Śri Swami Vishwananda podróżuje po całym świecie udzielając darszanów oraz satsangów. Oto kilkanaście pytań i odpowiedzi Swamiego z satsangu, który odbył się w Springen w sierpniu 2013r.:
P: Boska Matka jest dla mnie raczej abstrakcyjnym obrazem. Jak można
się skontaktować z Boską Matką? Jaka praktyka, rytuały czy
ceremonie mogą w tym pomóc?
SV:
Jeśli chcecie nawiązać ten kontakt, musicie być świadomi tego,
że matka jest zawsze blisko swoich dzieci. Mając na uwadze to, że
matka jest blisko, jeśli macie wiarę i zawołacie Ją, Ona będzie
przy was. Jeśli chcecie sprawić jej radość rytuałem, jest wiele
rytuałów, lecz są skomplikowane. Trzeba się ich porządnie
nauczyć. Ale jeśli potraficie kochać Boską Matkę tak, jak
dziecko kocha swoją matkę - to najłatwiejszy sposób. I ona będzie
przy was. Jeśli chcecie znaleźć Boga, znajdziecie Go tylko w
najprostszych rzeczach. Kiedy się modlicie, kiedy śpiewacie, Bóg
jest tuż obok was. To nie jest na próżno. Kiedy modlicie się do
Boskiej Matki, ona przyjdzie, i jeśli zechce, abyście mieli Jej
wizję, będziecie mieli wizję. Ale musicie się na to przygotować.
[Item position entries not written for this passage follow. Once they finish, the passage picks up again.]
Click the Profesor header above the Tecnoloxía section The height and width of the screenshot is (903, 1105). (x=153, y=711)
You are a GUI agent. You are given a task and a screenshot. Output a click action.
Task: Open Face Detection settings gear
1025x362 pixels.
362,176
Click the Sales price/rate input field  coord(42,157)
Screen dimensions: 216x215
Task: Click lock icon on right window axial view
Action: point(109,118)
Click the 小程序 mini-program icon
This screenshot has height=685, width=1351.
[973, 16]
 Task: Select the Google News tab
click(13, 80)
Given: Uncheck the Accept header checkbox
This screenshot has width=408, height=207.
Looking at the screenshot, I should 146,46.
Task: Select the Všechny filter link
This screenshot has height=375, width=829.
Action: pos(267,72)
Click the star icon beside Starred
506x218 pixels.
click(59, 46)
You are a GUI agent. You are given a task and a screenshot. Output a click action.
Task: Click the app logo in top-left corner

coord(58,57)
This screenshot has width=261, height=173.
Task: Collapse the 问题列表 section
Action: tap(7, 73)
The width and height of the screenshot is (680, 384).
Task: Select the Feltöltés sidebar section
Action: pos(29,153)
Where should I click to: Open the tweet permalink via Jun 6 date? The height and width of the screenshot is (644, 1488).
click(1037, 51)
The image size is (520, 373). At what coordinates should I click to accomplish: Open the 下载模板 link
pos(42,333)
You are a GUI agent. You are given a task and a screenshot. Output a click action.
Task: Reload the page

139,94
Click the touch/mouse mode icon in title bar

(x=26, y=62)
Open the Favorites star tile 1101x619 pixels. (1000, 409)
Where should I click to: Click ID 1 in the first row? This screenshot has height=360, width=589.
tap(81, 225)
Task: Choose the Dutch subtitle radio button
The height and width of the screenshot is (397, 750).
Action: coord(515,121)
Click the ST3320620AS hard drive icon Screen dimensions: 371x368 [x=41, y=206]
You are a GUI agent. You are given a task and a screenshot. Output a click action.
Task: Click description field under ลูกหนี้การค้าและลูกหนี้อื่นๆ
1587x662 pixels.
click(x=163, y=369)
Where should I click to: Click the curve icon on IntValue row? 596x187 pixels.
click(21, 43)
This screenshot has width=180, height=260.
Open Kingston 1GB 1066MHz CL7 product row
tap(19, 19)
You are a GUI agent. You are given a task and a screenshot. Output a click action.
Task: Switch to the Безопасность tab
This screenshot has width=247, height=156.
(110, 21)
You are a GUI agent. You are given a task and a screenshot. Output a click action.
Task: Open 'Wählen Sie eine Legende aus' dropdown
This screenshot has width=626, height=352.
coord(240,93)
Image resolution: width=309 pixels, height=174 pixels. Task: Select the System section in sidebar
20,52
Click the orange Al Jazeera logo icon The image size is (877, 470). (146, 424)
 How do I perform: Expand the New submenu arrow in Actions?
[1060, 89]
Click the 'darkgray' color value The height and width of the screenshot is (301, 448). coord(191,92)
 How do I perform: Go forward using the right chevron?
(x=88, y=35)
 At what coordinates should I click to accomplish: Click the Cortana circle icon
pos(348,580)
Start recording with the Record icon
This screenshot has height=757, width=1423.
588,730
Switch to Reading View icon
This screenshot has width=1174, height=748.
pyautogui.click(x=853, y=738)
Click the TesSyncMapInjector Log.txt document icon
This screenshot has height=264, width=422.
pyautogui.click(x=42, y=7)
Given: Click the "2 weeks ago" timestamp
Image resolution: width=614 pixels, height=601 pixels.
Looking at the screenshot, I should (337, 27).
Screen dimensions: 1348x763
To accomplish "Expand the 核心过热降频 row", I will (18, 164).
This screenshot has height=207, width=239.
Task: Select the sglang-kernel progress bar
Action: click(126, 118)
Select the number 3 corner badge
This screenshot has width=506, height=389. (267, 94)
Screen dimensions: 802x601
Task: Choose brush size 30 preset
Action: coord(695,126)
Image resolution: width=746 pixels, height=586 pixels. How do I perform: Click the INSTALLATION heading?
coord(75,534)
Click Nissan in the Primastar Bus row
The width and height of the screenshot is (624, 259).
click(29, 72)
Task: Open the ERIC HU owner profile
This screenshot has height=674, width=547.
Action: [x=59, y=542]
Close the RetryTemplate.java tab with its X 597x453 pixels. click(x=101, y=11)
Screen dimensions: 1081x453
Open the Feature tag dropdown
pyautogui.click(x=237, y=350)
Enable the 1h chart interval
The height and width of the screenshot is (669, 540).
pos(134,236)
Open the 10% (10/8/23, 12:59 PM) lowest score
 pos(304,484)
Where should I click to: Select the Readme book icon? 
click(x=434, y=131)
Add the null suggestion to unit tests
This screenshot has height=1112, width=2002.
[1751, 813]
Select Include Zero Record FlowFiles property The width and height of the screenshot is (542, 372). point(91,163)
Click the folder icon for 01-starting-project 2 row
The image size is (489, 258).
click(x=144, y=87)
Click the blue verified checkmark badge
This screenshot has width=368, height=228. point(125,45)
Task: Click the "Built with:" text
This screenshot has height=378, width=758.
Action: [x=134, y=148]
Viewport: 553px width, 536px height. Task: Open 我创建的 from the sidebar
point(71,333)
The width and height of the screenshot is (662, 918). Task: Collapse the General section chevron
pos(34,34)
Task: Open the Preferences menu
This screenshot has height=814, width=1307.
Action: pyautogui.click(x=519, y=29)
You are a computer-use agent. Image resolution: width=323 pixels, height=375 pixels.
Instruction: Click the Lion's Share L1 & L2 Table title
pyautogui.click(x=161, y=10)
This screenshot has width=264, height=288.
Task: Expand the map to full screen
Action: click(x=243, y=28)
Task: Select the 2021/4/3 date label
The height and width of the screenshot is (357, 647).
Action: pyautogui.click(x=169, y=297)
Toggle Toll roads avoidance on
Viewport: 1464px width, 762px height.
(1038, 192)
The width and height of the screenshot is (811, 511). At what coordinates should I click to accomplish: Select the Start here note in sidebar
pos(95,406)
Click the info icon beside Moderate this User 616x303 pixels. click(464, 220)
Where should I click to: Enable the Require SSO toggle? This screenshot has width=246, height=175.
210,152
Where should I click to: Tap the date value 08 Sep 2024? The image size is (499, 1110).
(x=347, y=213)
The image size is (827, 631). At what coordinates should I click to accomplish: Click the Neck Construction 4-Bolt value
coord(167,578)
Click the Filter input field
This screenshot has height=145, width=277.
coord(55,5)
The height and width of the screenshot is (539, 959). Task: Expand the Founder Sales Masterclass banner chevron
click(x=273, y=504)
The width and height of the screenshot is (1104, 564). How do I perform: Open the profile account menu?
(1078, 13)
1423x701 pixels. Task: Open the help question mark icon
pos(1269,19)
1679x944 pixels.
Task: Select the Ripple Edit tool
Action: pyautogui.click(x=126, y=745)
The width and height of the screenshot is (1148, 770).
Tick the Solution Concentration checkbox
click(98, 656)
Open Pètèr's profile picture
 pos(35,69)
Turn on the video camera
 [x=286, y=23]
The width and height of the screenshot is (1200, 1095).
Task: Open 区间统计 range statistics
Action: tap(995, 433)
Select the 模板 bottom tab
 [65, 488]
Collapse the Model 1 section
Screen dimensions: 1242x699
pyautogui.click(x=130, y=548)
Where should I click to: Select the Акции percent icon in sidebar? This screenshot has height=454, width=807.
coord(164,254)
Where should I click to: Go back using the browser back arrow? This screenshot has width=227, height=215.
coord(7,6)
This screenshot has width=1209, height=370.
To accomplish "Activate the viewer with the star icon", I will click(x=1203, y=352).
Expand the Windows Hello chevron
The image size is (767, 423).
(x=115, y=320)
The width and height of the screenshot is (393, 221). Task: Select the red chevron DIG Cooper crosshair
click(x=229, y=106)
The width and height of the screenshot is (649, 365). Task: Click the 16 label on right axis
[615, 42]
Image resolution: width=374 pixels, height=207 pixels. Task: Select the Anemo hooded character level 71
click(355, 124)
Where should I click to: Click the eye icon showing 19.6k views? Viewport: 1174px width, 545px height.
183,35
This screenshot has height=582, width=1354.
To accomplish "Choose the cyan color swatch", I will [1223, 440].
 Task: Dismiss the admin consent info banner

Musicie przygotować umysł, musicie nad nim panować. Wasz cel musi
być jasny, co nadaje umysłowi pewien kierunek. Tak więc jeśli się
skoncentrujecie, stajecie się coraz silniejsi.
P: Dlaczego ze wszystkich ścieżek wybrałeś hinduski wisznuizm i
rosyjską religię ortodoksyjną?
SV:
Mistycyzm wisznuizmu i Kościoła Prawosławnego są podobne.
Urodziłem się jako hinduista, tak jak każdy się nim rodzi.
W hinduizmie nie musicie odprawiać specjalnych rytuałów, kiedy się rodzicie, podczas gdy we wszystkich innych religiach potrzebny jest rytuał, aby przyjąć daną wiarę.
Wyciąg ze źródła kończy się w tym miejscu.